**TASK BRIEF**
For each line in the data below that has the word "Given", copy that line.

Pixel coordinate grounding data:
═══

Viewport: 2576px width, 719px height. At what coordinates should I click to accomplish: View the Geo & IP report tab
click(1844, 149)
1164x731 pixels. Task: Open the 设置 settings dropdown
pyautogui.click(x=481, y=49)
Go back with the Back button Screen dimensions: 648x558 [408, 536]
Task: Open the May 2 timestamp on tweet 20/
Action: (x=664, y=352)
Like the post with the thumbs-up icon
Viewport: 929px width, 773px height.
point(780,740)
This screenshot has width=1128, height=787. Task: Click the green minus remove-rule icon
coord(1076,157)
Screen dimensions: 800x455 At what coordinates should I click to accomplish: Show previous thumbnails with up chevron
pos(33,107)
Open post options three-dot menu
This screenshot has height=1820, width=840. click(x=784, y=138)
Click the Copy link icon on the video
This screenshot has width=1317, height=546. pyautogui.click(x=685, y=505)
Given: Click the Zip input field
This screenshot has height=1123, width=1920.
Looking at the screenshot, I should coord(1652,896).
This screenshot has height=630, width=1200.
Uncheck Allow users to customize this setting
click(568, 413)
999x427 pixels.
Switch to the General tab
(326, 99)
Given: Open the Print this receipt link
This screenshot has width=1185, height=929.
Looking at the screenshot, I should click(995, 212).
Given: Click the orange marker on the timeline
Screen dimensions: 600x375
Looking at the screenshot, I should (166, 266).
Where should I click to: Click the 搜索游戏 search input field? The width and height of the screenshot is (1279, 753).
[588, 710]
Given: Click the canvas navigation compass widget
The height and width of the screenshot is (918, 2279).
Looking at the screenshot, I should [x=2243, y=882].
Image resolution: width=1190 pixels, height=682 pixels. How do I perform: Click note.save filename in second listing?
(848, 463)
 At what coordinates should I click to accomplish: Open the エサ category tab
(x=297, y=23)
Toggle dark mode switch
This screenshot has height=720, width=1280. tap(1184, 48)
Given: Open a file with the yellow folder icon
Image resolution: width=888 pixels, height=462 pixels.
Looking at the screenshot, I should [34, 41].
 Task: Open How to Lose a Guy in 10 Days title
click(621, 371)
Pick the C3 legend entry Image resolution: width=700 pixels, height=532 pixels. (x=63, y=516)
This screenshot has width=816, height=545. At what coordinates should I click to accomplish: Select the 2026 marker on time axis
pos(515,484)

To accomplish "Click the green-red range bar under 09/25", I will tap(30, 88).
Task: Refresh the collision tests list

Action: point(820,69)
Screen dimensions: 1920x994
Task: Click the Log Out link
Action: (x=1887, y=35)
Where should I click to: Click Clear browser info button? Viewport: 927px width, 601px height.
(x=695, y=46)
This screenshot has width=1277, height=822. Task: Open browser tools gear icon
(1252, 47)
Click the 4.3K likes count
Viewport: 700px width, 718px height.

═══

**EXPECTED ANSWER**
Given: Click the Zip input field
Given: Open the Print this receipt link
Given: Click the orange marker on the timeline
Given: Click the canvas navigation compass widget
Given: Open a file with the yellow folder icon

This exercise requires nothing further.